**Text shown**

Streaming replication and triggering failover

From: Heikki Linnakangas <heikki(dot)linnakangas(at)enterprisedb(dot)com>
To: Fujii Masao <masao(dot)fujii(at)gmail(dot)com>
Cc: PostgreSQL-development <pgsql-hackers(at)postgresql(dot)org>
Subject: Streaming replication and triggering failover
Date: 2010-01-08 09:58:27
Message-ID: 4B4701C3.8050709@enterprisedb.com
Views: Raw Message | Whole Thread | Download mbox | Resend email
Thread:
Lists: pgsql-hackers

The trigger file logic feels a bit backwards. As the patch stands, when
the standby starts up, it retries connecting to the master server
indefinitely, until a connection is successfully established. Then it
streams until the connection breaks. If the connection is dropped
abruptly, because of a network problem or crash in the master, standby
retries indefinitely.

**Provided data**
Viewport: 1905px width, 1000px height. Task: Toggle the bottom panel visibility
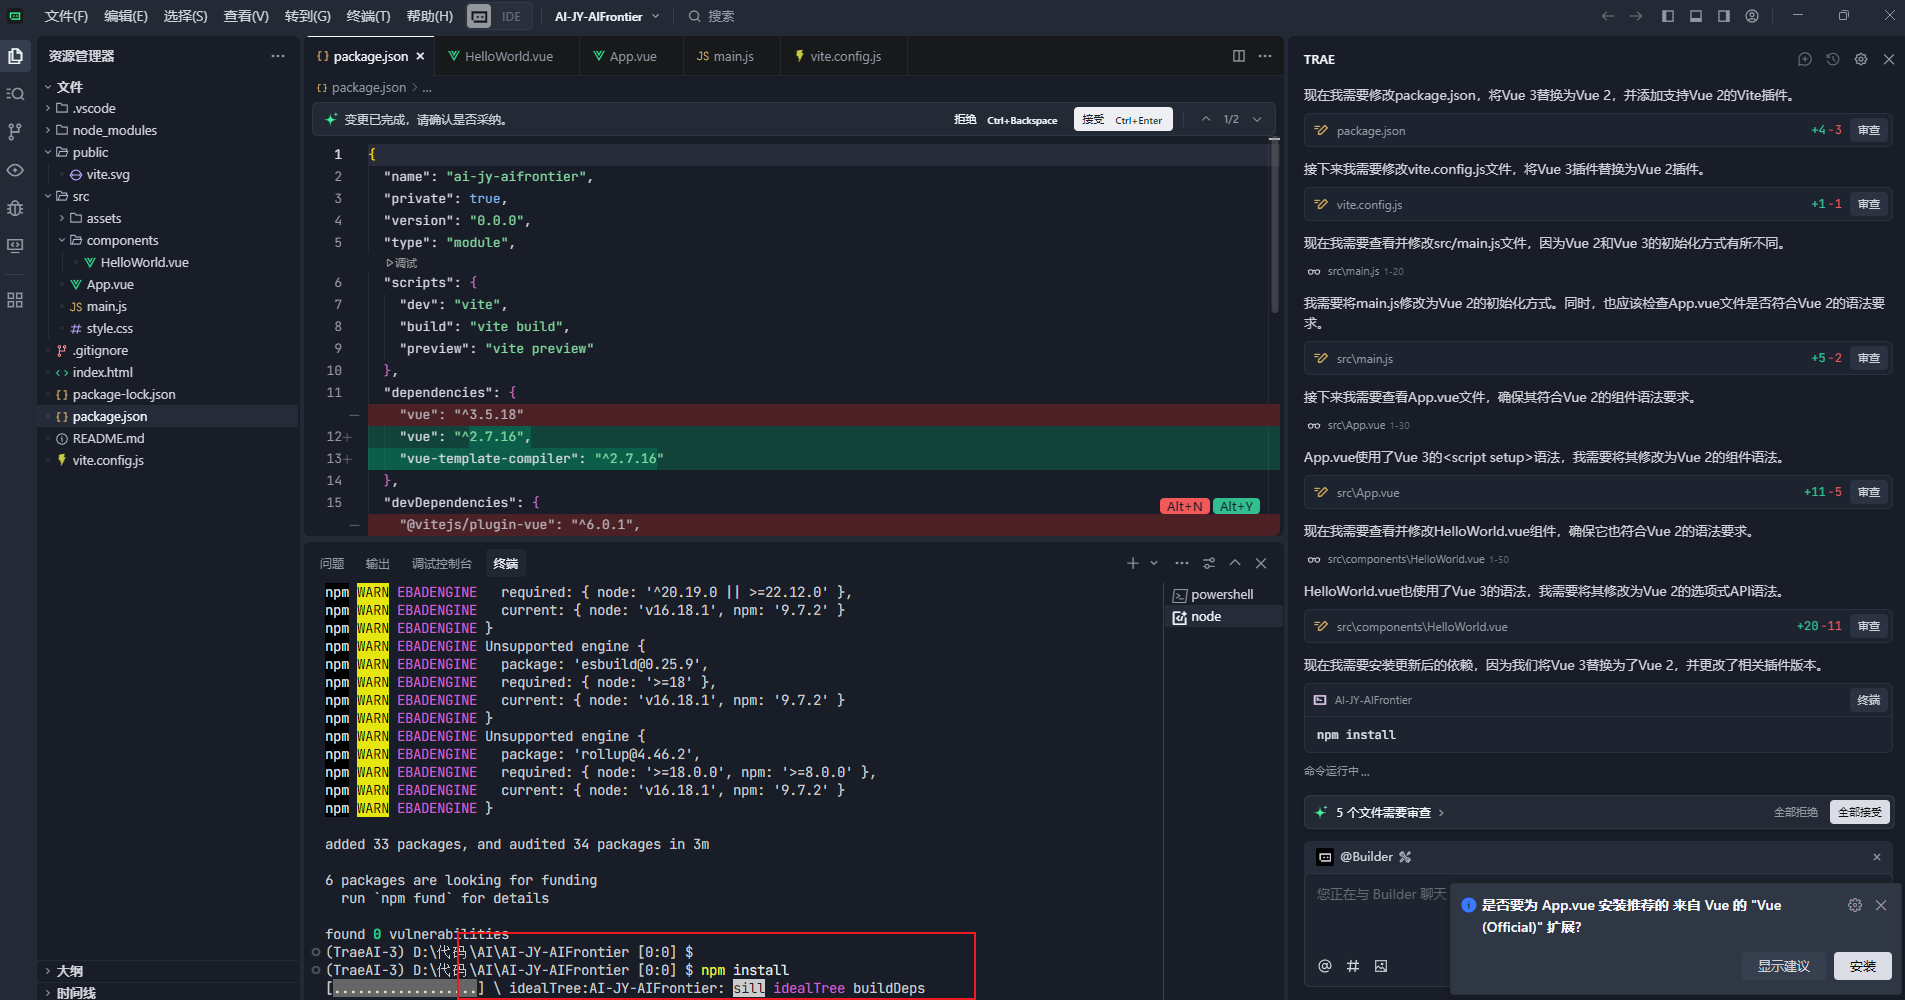coord(1694,15)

**Parts of the exercise**
1. Answer these about the failover message:
(a) Who sent it?
(b) On what date was it sent?
(c) As the patch stands, what does the standby do when it starts up?
2. Rewrite the failover message from the words "The trigger file" through the words "retries indefinitely.", changing every "standby" to "replica".
The data can be ignored.

**Response list**
1.
(a) Heikki Linnakangas
(b) 2010-01-08
(c) It retries connecting to the master server indefinitely, until a connection is successfully established.

2.
The trigger file logic feels a bit backwards. As the patch stands, when
the replica starts up, it retries connecting to the master server
indefinitely, until a connection is successfully established. Then it
streams until the connection breaks. If the connection is dropped
abruptly, because of a network problem or crash in the master, replica
retries indefinitely.